Grep From List of Words
Grep is very powerful unix command line tools to search plain-text dataset using regex. The basic functionality of grep is as follow:
grep [pattern] [file]
Since wikipedia already has an excellent introduction for the basic functionality. I will jump out to uncommon feature to search from list of words that I found out yesterday because I need to clean up and analyse some csv files.
Let say we have this text file where we want to search for something.
cat fruitlist.txt
apple
Pineapple
banana
pear
PEACH
orange
Then we have another list words where we want to grep from.
cat lookup.txt
apple
orange
watermelon
peach
grep -f lookup.txt fruitlist.txt
yields
apple
Pineapple
orange
-f
command line arguments is used to pass one or more separated pattern from lookup.txt
file.
To search the exact word add -w
argument before -f
. -w
means the expression in the list is searched as a word.
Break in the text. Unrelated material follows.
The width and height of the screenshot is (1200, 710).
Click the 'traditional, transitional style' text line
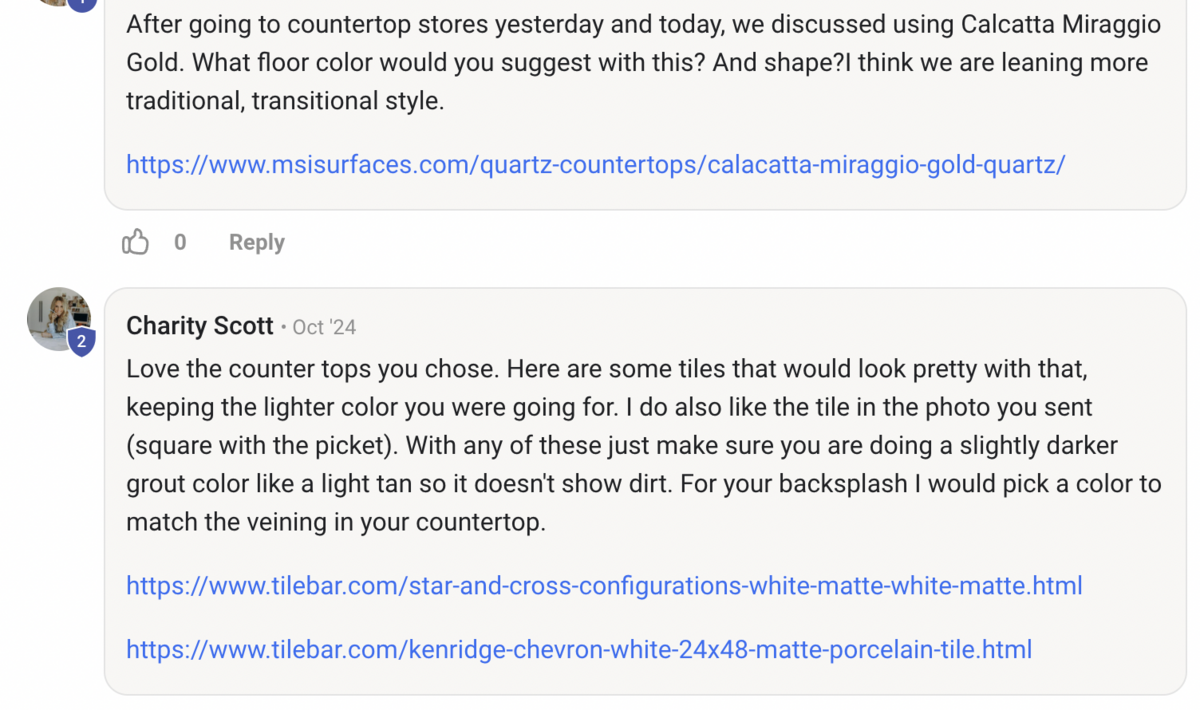(285, 101)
grep -wf lookup.txt fruitlist.txt
yields
apple
orange
Pineapple is get rid.
To invert the search to find string not in the lookup file, use -v
argument.
grep -vwf lookup.txt fruitlist.txt
yields
Pineapple
banana
pear
PEACH
To search by ignoring case, add -i
argument.
grep -iwf lookup.txt fruitlist.txt
yields
apple
PEACH
orange
That's it example for me. Indeed man grep
is not a pleasant documentation, but we can get the whole feature explanation there.